Tudo começou com seu pedido de desculpas. Te desculpei, mas disse que "Desculpas" não tem efeito retroativo.
Hoje foi uma senhora, ela arrancou o couro do meu pé com um carrinho de supermercado e disse: "Desculpas, fia, desculpas!". Cheia de dor e simpática, dei um sorriso amarelo. Não disse pra ela o que disse pra você, mas pensei...
Todos os dias é um empurra-empurra no ônibus: um soco (sem querer) no seu estômago, uma cotovelada (sem querer) na cabeça, um tal de enfiar (sem querer) o dedo no olho, e vários pedidos (sinceros ou não) de desculpas.

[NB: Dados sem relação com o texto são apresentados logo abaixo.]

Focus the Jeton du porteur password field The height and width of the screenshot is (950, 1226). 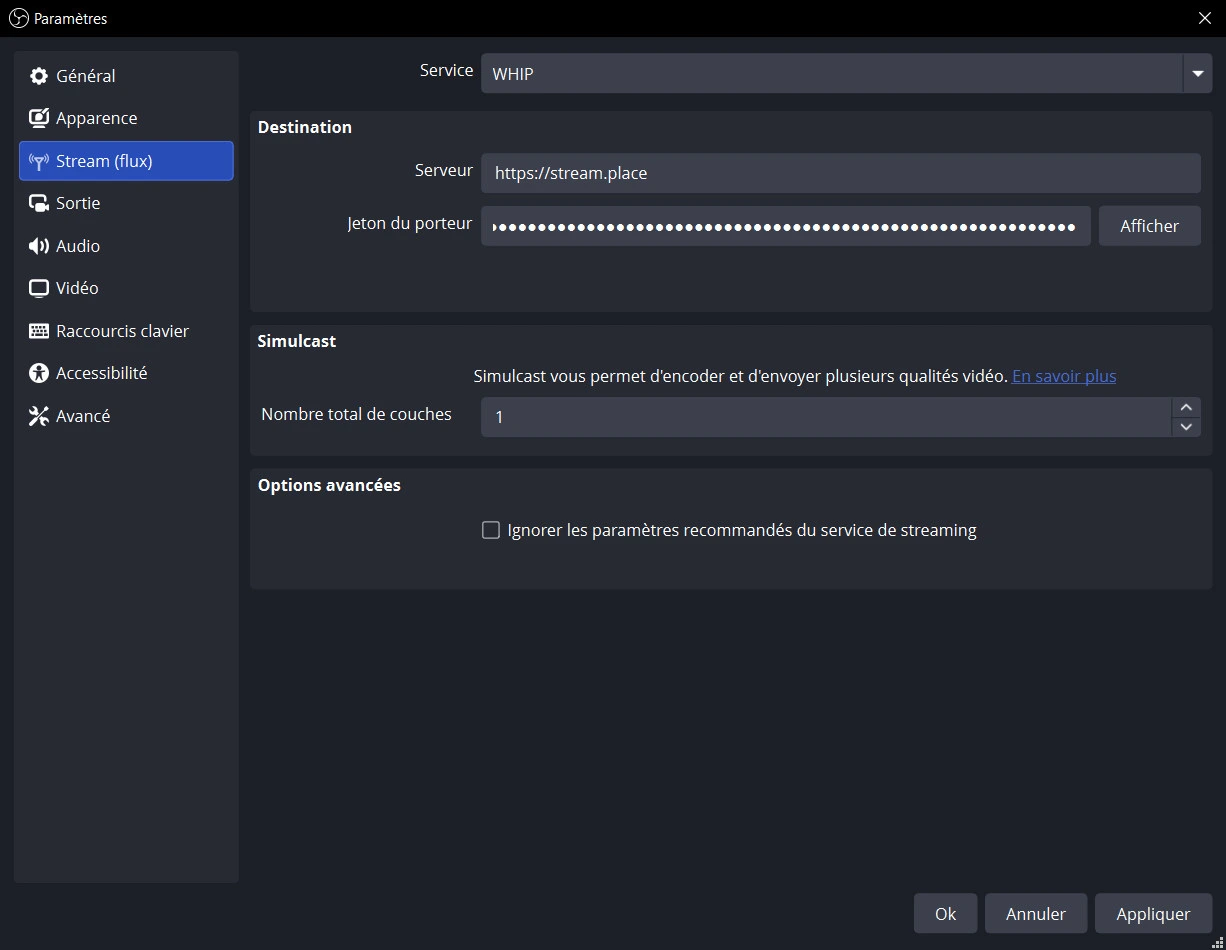[x=785, y=226]
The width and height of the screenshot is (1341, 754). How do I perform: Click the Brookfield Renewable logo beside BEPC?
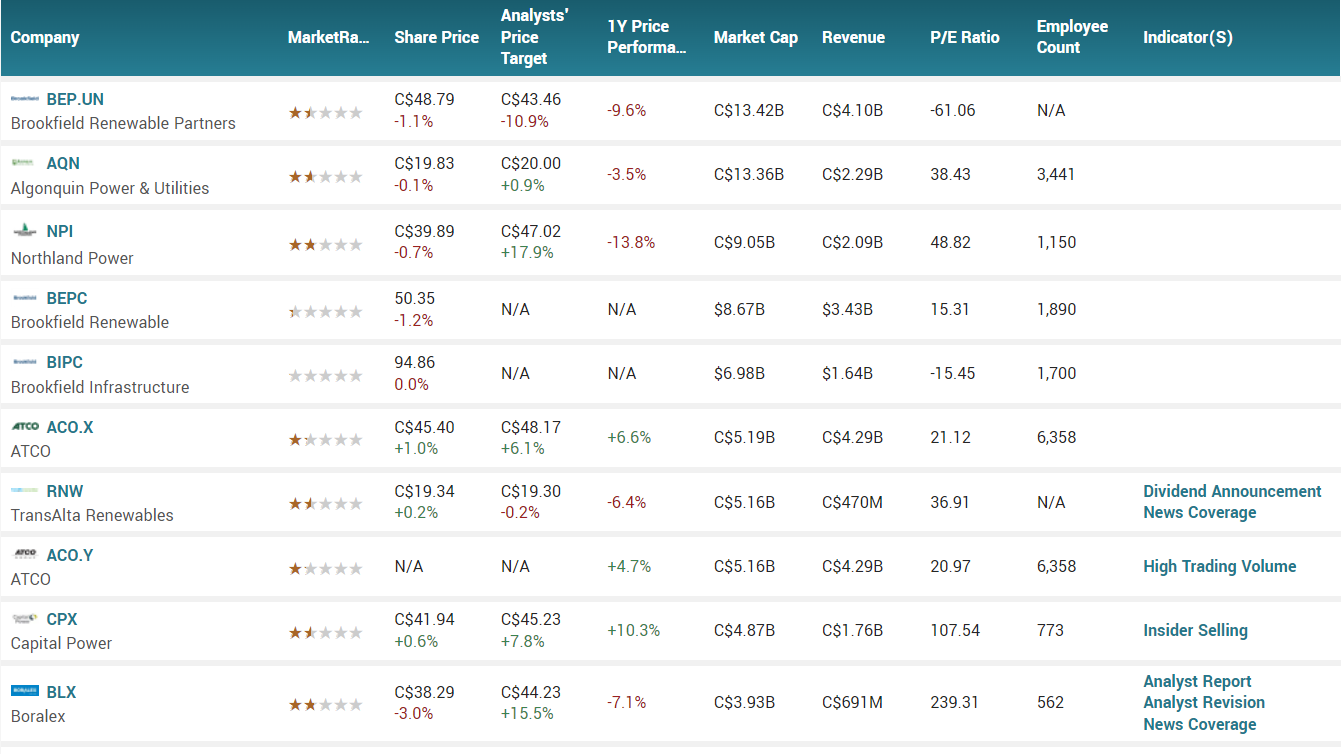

Assim como o erro de proibição no direito penal, acham que a culpabilidade está completamente excluída com o "desculpa".
O seu pedido de nada valeu e eu nem me senti rancorosa, senti que eu estava amadurecendo e entendendo o significado das palavras.
Pois bem, os inúmeros pedidos de desculpas (mais uma vez: sinceros ou não) só servem para tirar a dor na consciência do sujeito ativo, mas o sujeito passivo continua com o bem/os bens jurídicos tutelados ofendidos . "Desculpas'' quase sempre não reparam o dano, por isso, na próxima vez pedirei pra trocarem as "desculpas" por indenização (dano moral ou patrimonial).
A verdade é que ninguém quer ser o "café-com-leite" quando criança, mas quando crescem pedem desculpas, em qualquer oportunidade, como se tivessem dizendo: "Opa, não tá valendo, sou café-com-leite".